“Mexico Knows That There’s a Growing Market in China” – Interview with Mexican Ambassador to China José Luis Bernal


By staff reporter MICHAEL ZÁRATE


IN February of this year, the new Mexican Ambassador to China, Mr. José Luis Bernal, said before the Mexican Senate that his country was facing unprecedented challenges at the international level that demanded a change to the current paradigm of its relations with the outside world. Recent changes in the United States have sparked debate, with many people insisting that Mexico should further diversify its economic relations, especially towards markets like China. Ambassador José Luis Bernal welcomed China Today to discuss the challenges posed by the important position he stated a few months ago.




China Today (CT): Because of the trade policy that the United States has adopted, Mexico is increasingly being encouraged to get closer to China. How does Mexico view China today? Is China an alternative to Washington’s policies?


José Luis Bernal (JLB): With a population of more than 120 million inhabitants and a GDP that ranks 15th among the largest economies on the planet, Mexico, for several years, has been seeking to diversify its economic relations with different regions of the world.


For this reason, over the past few years, it has been a policy of Mexico to give strategic importance to China because we recognize the importance of this great country as an ascending power, the place that China occupies in the world, and the role that China is destined to play in the future.

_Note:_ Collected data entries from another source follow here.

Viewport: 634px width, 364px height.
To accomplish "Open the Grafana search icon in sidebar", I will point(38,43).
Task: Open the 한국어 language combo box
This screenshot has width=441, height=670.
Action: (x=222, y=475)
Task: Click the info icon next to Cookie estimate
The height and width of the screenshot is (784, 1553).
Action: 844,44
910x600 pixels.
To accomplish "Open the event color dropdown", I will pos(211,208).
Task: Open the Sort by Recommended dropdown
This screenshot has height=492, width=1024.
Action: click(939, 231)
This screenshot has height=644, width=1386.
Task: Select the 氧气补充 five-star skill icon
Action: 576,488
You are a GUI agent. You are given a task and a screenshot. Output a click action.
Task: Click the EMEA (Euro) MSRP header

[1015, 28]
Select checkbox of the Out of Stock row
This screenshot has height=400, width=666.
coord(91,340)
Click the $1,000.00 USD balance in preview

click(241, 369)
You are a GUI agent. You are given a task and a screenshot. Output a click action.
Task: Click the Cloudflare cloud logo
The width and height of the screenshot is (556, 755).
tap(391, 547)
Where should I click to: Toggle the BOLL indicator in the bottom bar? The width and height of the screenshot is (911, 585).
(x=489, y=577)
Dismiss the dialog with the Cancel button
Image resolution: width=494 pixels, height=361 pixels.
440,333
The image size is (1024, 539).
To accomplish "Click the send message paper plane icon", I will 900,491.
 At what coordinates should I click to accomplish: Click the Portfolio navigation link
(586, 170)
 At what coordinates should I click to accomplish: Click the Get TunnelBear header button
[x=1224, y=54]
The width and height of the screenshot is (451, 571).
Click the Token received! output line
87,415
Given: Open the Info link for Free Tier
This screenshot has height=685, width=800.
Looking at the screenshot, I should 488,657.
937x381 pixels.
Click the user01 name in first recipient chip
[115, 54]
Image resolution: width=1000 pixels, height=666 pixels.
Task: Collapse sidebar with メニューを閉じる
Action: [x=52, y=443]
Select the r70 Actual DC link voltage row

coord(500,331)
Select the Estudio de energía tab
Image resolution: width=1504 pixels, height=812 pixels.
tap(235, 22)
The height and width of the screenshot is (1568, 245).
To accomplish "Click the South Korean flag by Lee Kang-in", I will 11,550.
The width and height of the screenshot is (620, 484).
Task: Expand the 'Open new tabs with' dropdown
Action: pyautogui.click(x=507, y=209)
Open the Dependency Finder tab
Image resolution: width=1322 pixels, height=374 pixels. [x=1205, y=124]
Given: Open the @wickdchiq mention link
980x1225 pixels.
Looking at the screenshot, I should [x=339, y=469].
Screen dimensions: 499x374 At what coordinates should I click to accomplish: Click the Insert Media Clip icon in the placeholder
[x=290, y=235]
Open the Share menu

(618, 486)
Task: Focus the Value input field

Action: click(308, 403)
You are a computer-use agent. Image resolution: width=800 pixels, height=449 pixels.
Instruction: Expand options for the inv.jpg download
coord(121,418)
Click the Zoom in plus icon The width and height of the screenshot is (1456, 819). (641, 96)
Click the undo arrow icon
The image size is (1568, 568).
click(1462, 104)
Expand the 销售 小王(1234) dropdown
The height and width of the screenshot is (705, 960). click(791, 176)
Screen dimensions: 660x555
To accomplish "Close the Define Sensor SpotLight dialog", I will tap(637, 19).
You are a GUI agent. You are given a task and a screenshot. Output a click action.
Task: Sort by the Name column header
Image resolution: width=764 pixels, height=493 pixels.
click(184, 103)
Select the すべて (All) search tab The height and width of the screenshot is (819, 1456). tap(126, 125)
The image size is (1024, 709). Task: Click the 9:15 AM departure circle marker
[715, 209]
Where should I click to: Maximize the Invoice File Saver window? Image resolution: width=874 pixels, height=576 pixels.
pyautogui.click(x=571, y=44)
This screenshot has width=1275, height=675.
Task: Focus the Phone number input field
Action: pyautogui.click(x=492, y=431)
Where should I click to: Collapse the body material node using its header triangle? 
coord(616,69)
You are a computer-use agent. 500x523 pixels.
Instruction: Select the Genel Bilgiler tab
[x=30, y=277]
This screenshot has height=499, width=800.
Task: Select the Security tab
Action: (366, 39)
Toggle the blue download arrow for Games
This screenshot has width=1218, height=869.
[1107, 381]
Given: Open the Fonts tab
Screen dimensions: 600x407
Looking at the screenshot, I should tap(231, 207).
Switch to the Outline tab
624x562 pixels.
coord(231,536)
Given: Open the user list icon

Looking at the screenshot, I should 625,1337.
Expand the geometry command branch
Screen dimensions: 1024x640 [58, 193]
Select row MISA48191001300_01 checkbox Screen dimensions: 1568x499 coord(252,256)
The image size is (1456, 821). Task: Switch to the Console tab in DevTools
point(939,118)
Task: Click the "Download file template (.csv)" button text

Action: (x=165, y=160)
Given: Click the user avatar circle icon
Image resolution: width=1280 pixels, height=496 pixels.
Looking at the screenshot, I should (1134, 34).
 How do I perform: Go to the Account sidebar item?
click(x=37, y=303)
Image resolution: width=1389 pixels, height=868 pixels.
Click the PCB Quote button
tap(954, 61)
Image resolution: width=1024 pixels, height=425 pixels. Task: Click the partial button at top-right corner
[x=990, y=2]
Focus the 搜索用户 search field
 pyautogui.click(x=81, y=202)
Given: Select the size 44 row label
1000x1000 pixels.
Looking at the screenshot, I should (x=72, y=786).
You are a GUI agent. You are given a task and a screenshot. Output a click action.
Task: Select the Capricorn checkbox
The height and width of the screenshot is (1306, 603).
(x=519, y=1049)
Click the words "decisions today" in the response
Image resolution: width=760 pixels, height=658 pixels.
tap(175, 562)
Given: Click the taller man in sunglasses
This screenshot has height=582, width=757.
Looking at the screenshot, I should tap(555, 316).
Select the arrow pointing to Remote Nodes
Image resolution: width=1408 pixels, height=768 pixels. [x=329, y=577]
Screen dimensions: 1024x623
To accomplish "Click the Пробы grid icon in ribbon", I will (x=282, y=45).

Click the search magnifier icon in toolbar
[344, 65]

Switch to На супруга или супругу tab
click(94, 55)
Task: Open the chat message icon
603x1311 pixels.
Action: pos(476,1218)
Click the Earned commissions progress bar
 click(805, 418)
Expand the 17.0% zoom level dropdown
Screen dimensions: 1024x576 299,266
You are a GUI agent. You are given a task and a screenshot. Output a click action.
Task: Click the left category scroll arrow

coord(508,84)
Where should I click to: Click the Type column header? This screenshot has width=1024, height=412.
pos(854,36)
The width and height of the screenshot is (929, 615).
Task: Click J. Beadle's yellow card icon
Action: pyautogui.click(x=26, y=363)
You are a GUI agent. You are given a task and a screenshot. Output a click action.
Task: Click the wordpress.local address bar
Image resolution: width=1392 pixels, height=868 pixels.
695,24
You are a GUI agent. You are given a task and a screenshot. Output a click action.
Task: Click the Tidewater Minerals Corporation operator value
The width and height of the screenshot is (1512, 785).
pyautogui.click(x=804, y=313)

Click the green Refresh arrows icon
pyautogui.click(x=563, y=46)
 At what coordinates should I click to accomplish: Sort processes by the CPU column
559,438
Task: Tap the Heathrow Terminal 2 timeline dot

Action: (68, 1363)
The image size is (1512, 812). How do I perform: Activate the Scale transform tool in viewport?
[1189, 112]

China is Mexico’s second largest economic partner. We are receiving more and more investments and technology from it. The Chinese market is the third most important for our exports and we are generating new forms of cooperation for development, as well as technical, scientific, educational, and cultural cooperation. All these led our leaders to establish the comprehensive strategic partnership in 2013. China is a great partner, not only for economic circumstances, but also for its strategic and long-term importance. In addition, we have a large institutional structure, consultation mechanisms, and a constant political dialogue at the highest level.


CT: Mexico’s Secretary of Economy, Ildefonso Guajardo, will arrive in China in September. Mr. Guajardo has said that his visit is also a sign that Mexico has many commercial alternatives. What is the purpose of this official visit?


JLB: Mexico clearly has many trade alternatives, as evidenced by the volume of our total foreign trade, close to US $800 billion, and trade and cooperation agreements with more than 45 countries. When we refer to diversification, we are talking about where we find the greatest growth in consumer markets now and in the future. China is opening up more sectors, and has rolled out many policies that aim to increase Chinese people’s incomes and improve wealth distribution.


Commercial, economic, and investment missions, those of buyers or sellers, pursue the multiple objectives of providing the best products, opening new markets, bringing more technologies, and inviting new players for investment.


The instruction that Presidents Xi Jinping and Enrique Peña Nieto gave in 2013, when we started the comprehensive strategic partnership, was to increase exchanges at the ministerial level. The mission announced by the Secretary of Economy would seek these objectives: economic diversification, rapprochement, and generation of new contacts for mutual benefit.


An exhibition of Chinese articles of daily use in Mexico City attracts many visitors on June 13, 2017.


CT: In recent years, Mexican products such as avocados have been widely accepted in China. The Chinese middle class is increasingly demanding high-end products. What is the policy that your mission as ambassador hope to introduce?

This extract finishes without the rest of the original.